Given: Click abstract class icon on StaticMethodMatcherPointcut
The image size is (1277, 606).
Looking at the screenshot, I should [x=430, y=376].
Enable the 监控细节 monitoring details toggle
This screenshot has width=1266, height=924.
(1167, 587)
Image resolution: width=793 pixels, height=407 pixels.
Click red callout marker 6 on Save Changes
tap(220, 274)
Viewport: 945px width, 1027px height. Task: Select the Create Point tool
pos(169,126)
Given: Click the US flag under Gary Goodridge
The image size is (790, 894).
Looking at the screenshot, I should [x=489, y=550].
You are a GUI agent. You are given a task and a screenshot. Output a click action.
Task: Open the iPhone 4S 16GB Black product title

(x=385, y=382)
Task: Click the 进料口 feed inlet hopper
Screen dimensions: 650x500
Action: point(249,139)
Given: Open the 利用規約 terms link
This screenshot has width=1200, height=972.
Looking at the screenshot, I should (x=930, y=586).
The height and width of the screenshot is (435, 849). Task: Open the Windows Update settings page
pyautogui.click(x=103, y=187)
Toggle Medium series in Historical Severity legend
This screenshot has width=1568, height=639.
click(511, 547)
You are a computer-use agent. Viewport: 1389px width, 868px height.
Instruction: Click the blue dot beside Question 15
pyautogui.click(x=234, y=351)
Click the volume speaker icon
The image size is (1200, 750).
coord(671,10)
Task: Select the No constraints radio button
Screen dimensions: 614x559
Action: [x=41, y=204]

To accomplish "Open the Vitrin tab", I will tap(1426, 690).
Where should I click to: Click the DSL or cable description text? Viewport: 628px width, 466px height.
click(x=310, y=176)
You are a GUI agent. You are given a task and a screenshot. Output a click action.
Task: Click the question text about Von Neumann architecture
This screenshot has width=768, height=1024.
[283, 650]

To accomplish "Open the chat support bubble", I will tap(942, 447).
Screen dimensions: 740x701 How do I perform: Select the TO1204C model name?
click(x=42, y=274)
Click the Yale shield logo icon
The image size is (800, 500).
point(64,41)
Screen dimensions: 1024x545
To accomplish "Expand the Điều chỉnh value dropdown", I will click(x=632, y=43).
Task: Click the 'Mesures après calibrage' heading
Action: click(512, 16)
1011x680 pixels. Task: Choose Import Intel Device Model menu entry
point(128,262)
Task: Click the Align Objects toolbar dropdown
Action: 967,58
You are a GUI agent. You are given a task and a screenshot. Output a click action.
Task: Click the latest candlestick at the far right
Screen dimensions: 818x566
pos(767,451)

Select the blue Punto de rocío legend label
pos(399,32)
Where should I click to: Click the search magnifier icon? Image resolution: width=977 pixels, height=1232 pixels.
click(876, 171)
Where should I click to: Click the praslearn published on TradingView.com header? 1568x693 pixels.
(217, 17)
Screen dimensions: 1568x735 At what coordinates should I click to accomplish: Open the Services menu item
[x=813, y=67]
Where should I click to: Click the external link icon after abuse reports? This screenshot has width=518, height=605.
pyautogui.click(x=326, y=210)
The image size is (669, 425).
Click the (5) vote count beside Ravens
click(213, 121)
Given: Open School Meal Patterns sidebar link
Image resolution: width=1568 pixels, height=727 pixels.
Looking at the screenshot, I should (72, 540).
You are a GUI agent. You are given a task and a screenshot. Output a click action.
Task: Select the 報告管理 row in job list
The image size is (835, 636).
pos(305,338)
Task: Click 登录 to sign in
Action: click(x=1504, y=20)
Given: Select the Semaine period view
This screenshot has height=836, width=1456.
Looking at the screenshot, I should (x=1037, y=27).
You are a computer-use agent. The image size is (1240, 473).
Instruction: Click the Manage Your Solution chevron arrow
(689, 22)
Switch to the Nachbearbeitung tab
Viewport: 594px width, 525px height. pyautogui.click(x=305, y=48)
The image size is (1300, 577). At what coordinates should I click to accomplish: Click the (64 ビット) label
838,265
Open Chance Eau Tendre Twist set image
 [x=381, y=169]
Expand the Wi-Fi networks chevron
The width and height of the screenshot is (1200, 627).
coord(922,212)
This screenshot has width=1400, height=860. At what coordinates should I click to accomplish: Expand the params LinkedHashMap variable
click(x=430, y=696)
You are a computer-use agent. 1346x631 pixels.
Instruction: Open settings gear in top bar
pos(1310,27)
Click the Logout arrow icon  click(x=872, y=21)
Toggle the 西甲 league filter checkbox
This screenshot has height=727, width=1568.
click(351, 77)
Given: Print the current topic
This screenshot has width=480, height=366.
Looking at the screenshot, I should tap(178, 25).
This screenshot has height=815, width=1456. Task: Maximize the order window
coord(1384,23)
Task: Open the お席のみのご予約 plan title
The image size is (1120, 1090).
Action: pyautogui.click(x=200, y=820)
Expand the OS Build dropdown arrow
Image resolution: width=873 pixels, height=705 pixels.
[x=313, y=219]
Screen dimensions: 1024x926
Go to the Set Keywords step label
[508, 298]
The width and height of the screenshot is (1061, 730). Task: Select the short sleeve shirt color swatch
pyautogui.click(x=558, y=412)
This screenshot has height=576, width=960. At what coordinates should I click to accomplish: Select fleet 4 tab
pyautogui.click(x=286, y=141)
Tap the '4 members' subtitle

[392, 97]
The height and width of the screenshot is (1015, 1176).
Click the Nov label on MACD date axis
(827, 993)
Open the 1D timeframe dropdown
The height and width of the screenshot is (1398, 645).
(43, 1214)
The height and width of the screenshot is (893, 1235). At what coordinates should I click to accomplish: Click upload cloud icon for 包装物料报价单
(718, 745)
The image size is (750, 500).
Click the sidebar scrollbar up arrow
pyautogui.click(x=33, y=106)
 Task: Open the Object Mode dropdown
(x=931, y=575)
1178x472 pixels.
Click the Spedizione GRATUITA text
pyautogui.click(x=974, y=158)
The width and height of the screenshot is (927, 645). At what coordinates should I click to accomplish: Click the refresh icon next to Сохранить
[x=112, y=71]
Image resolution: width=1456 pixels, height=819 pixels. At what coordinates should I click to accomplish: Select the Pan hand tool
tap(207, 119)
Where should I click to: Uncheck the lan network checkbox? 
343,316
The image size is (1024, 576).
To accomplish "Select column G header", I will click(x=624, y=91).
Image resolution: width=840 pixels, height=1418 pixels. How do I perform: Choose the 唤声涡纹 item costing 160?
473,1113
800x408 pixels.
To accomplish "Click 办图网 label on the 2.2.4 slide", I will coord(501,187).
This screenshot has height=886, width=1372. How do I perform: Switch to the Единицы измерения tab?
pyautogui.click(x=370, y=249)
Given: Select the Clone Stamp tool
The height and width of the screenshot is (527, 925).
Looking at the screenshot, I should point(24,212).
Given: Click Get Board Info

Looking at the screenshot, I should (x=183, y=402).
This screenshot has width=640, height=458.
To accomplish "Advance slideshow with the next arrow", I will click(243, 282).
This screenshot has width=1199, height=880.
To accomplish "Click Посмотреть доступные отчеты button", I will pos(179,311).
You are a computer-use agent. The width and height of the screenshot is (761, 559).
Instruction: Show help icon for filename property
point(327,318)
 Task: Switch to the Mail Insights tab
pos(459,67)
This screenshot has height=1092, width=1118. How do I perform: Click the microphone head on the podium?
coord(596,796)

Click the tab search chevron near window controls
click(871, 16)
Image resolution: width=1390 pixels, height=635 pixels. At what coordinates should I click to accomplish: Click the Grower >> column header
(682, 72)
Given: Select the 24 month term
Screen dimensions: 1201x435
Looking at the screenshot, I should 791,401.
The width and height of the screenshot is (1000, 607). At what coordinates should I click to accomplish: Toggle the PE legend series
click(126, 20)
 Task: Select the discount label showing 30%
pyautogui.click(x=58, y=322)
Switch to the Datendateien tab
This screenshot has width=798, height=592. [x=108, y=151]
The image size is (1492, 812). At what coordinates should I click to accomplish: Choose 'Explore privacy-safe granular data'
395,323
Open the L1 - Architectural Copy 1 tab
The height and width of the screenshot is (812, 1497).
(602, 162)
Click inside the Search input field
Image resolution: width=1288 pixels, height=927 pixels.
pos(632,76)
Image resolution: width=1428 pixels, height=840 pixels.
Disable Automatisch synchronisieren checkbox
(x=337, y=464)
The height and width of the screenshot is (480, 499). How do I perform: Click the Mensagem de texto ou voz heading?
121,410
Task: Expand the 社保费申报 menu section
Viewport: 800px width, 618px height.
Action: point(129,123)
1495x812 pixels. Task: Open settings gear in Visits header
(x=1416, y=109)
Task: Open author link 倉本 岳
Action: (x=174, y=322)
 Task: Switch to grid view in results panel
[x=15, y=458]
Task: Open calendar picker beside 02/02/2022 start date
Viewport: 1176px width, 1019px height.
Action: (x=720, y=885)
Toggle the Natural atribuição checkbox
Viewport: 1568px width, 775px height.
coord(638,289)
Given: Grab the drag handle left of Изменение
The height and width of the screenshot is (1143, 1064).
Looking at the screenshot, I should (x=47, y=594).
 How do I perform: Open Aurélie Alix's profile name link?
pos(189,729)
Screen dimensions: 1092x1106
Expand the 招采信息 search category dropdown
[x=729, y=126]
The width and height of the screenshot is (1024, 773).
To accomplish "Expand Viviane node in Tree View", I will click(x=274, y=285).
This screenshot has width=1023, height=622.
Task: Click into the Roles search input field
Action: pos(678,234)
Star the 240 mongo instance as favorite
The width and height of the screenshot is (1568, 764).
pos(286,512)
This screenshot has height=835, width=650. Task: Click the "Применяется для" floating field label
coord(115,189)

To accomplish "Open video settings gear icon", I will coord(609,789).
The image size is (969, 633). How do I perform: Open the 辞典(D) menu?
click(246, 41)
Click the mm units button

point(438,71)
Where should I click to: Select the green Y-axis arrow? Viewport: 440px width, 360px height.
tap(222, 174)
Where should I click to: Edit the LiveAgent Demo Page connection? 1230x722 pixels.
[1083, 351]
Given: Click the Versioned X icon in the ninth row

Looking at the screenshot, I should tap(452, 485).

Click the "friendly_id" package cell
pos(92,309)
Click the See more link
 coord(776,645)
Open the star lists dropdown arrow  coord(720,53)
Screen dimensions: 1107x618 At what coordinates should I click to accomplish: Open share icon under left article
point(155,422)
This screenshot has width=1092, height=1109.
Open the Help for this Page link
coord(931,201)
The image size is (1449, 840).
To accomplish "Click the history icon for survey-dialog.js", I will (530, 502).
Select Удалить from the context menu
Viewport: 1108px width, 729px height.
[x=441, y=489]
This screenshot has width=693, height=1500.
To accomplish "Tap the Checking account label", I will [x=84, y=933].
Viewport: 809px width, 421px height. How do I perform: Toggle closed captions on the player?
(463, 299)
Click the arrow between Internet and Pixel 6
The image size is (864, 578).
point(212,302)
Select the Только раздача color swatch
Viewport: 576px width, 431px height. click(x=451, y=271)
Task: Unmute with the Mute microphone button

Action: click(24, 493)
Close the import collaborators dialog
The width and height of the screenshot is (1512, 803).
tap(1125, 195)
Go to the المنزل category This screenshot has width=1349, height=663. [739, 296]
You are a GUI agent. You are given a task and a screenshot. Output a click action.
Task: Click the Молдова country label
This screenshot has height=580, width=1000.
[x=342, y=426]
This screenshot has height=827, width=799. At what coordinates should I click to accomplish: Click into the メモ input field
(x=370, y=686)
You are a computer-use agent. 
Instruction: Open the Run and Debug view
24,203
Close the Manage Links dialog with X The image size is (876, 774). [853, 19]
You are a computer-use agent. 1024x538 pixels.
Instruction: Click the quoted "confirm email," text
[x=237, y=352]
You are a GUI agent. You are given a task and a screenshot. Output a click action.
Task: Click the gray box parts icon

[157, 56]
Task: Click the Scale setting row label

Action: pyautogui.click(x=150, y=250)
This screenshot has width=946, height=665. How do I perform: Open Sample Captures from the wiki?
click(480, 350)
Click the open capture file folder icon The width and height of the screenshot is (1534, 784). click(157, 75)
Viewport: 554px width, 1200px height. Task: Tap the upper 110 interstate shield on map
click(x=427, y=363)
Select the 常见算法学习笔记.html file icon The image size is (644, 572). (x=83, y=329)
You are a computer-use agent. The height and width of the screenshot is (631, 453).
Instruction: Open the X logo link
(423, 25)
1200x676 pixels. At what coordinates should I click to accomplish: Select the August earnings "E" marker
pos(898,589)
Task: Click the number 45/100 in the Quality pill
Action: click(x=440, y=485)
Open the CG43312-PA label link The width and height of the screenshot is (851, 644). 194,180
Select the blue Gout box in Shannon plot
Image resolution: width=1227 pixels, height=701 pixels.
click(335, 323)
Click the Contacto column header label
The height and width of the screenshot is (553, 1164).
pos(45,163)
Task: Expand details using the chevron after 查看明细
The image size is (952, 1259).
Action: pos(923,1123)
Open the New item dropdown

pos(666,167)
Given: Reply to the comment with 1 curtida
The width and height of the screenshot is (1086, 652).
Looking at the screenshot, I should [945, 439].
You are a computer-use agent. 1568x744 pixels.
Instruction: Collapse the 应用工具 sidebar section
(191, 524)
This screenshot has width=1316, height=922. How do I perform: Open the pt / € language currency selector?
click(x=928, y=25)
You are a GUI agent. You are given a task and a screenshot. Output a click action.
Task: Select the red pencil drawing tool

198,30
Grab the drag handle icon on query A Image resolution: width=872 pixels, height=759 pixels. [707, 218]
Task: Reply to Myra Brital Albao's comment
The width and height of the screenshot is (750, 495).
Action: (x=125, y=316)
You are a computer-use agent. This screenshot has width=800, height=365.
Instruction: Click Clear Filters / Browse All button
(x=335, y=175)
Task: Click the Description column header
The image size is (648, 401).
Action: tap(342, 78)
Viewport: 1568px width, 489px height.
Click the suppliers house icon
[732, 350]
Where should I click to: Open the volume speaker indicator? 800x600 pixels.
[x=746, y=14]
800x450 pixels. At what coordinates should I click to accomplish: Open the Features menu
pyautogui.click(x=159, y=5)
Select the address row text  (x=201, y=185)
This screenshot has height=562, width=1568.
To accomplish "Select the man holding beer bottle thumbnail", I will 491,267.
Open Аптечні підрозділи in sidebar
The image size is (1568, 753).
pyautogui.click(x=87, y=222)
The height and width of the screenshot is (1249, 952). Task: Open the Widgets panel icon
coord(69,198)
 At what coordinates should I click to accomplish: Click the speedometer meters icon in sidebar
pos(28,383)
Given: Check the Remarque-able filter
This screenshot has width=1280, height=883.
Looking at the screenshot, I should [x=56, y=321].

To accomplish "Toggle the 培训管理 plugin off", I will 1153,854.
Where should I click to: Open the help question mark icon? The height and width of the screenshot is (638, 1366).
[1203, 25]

--

§ **What is being asked**
Set out exactly the lines from the one bearing "You are a computer-use agent. This" through the end of the data, including both ends and omitting all others.

§ **Task response**
You are a computer-use agent. This screenshot has width=800, height=365.
Instruction: Click Clear Filters / Browse All button
(x=335, y=175)
Task: Click the Description column header
The image size is (648, 401).
Action: tap(342, 78)
Viewport: 1568px width, 489px height.
Click the suppliers house icon
[732, 350]
Where should I click to: Open the volume speaker indicator? 800x600 pixels.
[x=746, y=14]
800x450 pixels. At what coordinates should I click to accomplish: Open the Features menu
pyautogui.click(x=159, y=5)
Select the address row text  (x=201, y=185)
This screenshot has height=562, width=1568.
To accomplish "Select the man holding beer bottle thumbnail", I will 491,267.
Open Аптечні підрозділи in sidebar
The image size is (1568, 753).
pyautogui.click(x=87, y=222)
The height and width of the screenshot is (1249, 952). Task: Open the Widgets panel icon
coord(69,198)
 At what coordinates should I click to accomplish: Click the speedometer meters icon in sidebar
pos(28,383)
Given: Check the Remarque-able filter
This screenshot has width=1280, height=883.
Looking at the screenshot, I should [x=56, y=321].

To accomplish "Toggle the 培训管理 plugin off", I will 1153,854.
Where should I click to: Open the help question mark icon? The height and width of the screenshot is (638, 1366).
[1203, 25]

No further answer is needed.